DATA SECTION below:
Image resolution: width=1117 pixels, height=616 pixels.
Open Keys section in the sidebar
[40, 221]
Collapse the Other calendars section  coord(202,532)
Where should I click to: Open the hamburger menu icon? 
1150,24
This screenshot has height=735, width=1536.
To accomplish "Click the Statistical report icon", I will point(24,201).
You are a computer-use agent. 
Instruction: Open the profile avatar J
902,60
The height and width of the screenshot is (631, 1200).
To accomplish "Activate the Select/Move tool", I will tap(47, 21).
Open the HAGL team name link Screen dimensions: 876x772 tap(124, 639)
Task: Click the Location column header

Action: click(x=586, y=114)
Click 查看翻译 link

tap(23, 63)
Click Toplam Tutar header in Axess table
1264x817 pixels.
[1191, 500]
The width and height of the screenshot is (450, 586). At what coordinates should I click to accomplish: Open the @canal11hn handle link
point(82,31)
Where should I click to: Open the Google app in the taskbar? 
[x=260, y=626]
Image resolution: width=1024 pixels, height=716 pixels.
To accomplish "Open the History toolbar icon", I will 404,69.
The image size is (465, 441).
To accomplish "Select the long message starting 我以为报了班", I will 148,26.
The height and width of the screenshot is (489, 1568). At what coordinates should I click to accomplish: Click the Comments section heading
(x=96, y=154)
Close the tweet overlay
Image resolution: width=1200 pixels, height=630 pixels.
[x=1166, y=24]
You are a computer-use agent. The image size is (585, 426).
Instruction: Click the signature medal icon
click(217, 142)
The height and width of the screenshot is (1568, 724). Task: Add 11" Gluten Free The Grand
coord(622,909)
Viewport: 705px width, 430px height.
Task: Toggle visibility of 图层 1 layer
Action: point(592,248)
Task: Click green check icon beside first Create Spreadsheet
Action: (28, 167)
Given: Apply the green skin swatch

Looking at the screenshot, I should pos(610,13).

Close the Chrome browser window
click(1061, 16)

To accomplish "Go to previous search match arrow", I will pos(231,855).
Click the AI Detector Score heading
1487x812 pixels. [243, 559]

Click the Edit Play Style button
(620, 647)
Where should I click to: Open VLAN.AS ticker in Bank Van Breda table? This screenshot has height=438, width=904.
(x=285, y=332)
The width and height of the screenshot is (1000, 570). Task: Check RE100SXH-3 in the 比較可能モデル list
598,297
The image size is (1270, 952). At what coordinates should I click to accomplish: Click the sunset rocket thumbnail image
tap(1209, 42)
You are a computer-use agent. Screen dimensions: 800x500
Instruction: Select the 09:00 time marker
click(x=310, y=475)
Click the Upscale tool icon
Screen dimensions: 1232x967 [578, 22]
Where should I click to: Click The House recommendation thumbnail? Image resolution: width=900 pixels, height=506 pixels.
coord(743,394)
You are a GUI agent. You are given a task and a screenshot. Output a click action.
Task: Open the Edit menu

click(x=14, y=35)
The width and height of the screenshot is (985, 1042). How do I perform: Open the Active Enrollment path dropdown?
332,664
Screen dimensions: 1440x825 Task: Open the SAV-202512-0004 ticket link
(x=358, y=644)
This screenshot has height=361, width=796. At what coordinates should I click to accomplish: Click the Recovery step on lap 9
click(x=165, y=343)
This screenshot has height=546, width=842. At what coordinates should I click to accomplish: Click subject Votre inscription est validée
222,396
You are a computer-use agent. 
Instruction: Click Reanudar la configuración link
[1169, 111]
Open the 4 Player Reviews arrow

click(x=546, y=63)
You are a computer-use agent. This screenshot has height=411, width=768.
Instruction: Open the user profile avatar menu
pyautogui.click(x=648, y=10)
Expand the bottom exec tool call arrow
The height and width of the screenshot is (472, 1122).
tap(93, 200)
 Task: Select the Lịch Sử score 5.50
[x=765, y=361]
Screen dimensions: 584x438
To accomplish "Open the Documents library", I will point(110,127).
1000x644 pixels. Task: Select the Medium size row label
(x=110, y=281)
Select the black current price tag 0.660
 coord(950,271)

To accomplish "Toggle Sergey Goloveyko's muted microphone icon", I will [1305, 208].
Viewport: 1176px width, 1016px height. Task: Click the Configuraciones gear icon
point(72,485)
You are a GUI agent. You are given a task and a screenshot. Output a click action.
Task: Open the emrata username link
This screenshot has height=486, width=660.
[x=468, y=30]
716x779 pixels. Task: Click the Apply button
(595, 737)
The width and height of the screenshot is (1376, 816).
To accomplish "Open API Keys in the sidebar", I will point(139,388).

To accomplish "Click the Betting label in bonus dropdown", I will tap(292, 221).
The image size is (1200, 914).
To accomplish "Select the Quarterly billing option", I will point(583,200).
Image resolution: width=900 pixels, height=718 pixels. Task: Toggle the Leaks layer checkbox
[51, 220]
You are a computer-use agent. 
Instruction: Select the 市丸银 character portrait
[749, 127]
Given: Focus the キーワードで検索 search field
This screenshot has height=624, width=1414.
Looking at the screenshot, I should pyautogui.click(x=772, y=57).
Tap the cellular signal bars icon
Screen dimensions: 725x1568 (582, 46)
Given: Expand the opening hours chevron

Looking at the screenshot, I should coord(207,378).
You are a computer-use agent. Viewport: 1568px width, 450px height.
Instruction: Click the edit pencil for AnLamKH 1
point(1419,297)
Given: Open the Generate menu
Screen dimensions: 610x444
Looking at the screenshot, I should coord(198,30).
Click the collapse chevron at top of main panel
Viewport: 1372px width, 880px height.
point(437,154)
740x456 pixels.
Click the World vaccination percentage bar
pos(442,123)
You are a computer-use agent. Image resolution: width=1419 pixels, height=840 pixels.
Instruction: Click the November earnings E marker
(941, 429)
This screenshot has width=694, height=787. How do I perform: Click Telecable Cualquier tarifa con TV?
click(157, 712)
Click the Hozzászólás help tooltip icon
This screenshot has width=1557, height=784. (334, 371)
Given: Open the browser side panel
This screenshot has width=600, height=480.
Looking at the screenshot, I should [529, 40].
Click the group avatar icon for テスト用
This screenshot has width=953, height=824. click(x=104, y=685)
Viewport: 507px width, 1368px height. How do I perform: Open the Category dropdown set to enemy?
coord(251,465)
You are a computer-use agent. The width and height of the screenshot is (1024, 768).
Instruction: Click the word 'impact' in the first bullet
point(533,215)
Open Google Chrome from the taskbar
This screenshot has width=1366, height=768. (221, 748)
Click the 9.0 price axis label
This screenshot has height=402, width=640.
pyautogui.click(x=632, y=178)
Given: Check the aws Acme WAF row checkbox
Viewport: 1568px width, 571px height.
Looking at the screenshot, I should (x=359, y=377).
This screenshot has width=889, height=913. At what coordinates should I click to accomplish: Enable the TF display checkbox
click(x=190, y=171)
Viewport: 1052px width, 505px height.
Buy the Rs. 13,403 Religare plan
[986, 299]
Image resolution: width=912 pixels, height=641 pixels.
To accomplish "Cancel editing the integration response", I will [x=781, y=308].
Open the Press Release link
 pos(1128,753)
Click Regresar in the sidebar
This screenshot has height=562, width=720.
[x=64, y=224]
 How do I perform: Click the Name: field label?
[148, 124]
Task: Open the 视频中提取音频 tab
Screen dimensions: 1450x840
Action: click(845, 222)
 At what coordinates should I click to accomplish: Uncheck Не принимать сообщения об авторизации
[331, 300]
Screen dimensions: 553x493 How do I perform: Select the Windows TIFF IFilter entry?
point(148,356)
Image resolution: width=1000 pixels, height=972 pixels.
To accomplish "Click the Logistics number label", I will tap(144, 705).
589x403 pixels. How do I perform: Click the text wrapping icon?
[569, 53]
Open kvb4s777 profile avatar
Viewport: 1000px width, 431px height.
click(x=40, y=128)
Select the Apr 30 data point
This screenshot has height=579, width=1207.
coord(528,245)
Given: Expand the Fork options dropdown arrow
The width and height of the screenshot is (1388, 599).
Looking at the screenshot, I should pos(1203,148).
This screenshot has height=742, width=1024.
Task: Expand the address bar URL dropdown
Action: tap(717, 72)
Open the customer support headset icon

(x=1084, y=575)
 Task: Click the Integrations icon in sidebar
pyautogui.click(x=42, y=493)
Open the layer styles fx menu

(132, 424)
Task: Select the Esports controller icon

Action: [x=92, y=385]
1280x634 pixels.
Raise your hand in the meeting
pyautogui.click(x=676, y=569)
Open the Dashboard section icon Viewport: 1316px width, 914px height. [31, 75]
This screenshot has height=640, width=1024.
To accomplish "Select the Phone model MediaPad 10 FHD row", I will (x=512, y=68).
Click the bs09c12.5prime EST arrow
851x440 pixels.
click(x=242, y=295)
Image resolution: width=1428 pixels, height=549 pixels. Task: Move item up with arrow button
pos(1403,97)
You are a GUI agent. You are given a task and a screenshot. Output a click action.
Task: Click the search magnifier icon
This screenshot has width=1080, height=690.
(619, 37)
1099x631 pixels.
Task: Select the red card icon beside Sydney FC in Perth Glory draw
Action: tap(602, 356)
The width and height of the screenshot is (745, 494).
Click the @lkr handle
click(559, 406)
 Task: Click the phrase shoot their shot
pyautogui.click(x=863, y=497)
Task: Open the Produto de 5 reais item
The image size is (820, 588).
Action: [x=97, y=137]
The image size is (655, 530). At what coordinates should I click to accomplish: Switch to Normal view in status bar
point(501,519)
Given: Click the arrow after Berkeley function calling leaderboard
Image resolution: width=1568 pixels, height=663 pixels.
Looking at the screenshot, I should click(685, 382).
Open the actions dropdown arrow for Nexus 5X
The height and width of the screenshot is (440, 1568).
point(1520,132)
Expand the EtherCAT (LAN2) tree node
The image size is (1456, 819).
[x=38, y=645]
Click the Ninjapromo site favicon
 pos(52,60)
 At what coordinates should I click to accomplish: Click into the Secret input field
End of DATA SECTION.
__YOUR INSTRUCTIONS__
Here the job is to output the lines from the start of the material through the line with "The height and width of the screenshot is (631, 1200).", inclusive, exactly and with nothing else.

__YOUR SOLUTION__
Image resolution: width=1117 pixels, height=616 pixels.
Open Keys section in the sidebar
[40, 221]
Collapse the Other calendars section  coord(202,532)
Where should I click to: Open the hamburger menu icon? 
1150,24
This screenshot has height=735, width=1536.
To accomplish "Click the Statistical report icon", I will point(24,201).
You are a computer-use agent. 
Instruction: Open the profile avatar J
902,60
The height and width of the screenshot is (631, 1200).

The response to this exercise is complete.